Thirty health groups are urging President Obama to issue a final rule that would let the Food and Drug Administration (FDA) regulate all tobacco products, including e-cigarettes, The Hill reports.
The rule was first proposed almost two years ago. Groups including the American Lung Association, the American Heart Association and the American Academy of Pediatrics wrote a letter to the president, saying they have seen an irresponsible marketing of e-cigarettes and cigars geared toward youth. As a result, e-cigarette use tripled between 2013 and 2014 among high school students, from 4.5 percent to 13.4 percent. E-cigarette use rose from 1.1 percent to 3.9 percent among middle school students.
“When you signed the Family Smoking Prevention and Tobacco Control Act into law in 2009, FDA finally was given the tools to significantly reduce the 480,000 deaths caused by tobacco products each year and the $170 billion in healthcare costs attributable to treating tobacco-caused disease,” they wrote. “Yet it is now seven years since the statute was enacted and your administration has yet to assert its regulatory authority over all tobacco products.”

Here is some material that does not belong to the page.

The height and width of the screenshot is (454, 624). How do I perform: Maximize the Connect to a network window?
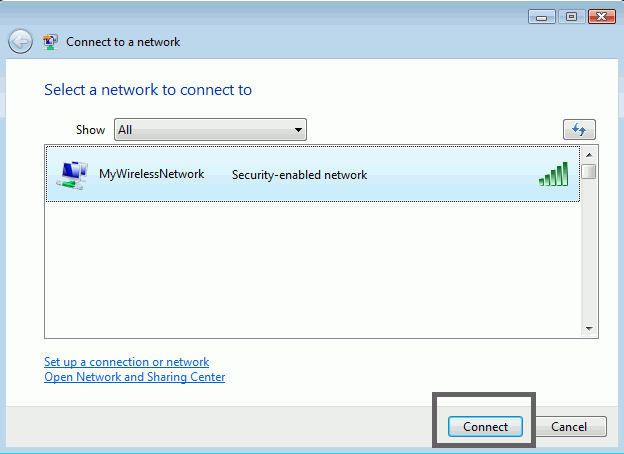coord(571,17)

“Your administration’s delay in finalizing this regulation has been so great that Congress finally stepped in to address the dramatic increase in poisonings involving liquid nicotine containers for e-cigarettes by enacting legislation to give the Consumer Product Safety Commission the authority to require manufacturers to use childproof packaging for liquid nicotine rather than wait for FDA to respond to this public health concern,” they wrote. “The fact that Congress took this action speaks volumes about the level of frustration over FDA’s failure to act in a timely manner to protect children.”
An FDA spokesman said last week he did not have an update on when the final rule will be issued, the article notes.